**Exercise description:** Could you return all of the data exactly as given?

--- Excerpted records ---

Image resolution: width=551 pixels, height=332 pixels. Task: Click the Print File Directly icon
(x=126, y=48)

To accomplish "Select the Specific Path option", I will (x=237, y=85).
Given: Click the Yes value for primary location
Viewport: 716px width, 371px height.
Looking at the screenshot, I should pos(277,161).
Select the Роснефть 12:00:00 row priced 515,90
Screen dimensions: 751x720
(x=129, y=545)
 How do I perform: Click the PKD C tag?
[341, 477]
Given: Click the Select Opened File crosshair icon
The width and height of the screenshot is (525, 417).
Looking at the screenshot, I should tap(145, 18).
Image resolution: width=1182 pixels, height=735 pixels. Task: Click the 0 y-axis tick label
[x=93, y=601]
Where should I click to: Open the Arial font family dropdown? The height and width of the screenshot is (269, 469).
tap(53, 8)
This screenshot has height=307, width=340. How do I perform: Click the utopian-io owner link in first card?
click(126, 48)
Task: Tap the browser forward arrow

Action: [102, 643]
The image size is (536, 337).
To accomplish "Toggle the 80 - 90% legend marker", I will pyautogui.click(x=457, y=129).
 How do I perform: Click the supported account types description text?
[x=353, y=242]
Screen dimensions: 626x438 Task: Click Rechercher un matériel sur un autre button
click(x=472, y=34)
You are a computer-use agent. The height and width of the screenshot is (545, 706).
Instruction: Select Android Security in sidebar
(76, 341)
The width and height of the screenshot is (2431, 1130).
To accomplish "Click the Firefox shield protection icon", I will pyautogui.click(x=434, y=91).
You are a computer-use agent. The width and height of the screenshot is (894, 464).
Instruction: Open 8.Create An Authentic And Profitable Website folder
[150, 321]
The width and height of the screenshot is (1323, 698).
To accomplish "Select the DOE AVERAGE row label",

---

**Reply:**
Image resolution: width=551 pixels, height=332 pixels. Task: Click the Print File Directly icon
(x=126, y=48)

To accomplish "Select the Specific Path option", I will (x=237, y=85).
Given: Click the Yes value for primary location
Viewport: 716px width, 371px height.
Looking at the screenshot, I should pos(277,161).
Select the Роснефть 12:00:00 row priced 515,90
Screen dimensions: 751x720
(x=129, y=545)
 How do I perform: Click the PKD C tag?
[341, 477]
Given: Click the Select Opened File crosshair icon
The width and height of the screenshot is (525, 417).
Looking at the screenshot, I should tap(145, 18).
Image resolution: width=1182 pixels, height=735 pixels. Task: Click the 0 y-axis tick label
[x=93, y=601]
Where should I click to: Open the Arial font family dropdown? The height and width of the screenshot is (269, 469).
tap(53, 8)
This screenshot has height=307, width=340. How do I perform: Click the utopian-io owner link in first card?
click(126, 48)
Task: Tap the browser forward arrow

Action: [102, 643]
The image size is (536, 337).
To accomplish "Toggle the 80 - 90% legend marker", I will pyautogui.click(x=457, y=129).
 How do I perform: Click the supported account types description text?
[x=353, y=242]
Screen dimensions: 626x438 Task: Click Rechercher un matériel sur un autre button
click(x=472, y=34)
You are a computer-use agent. The height and width of the screenshot is (545, 706).
Instruction: Select Android Security in sidebar
(76, 341)
The width and height of the screenshot is (2431, 1130).
To accomplish "Click the Firefox shield protection icon", I will pyautogui.click(x=434, y=91).
You are a computer-use agent. The width and height of the screenshot is (894, 464).
Instruction: Open 8.Create An Authentic And Profitable Website folder
[150, 321]
The width and height of the screenshot is (1323, 698).
To accomplish "Select the DOE AVERAGE row label",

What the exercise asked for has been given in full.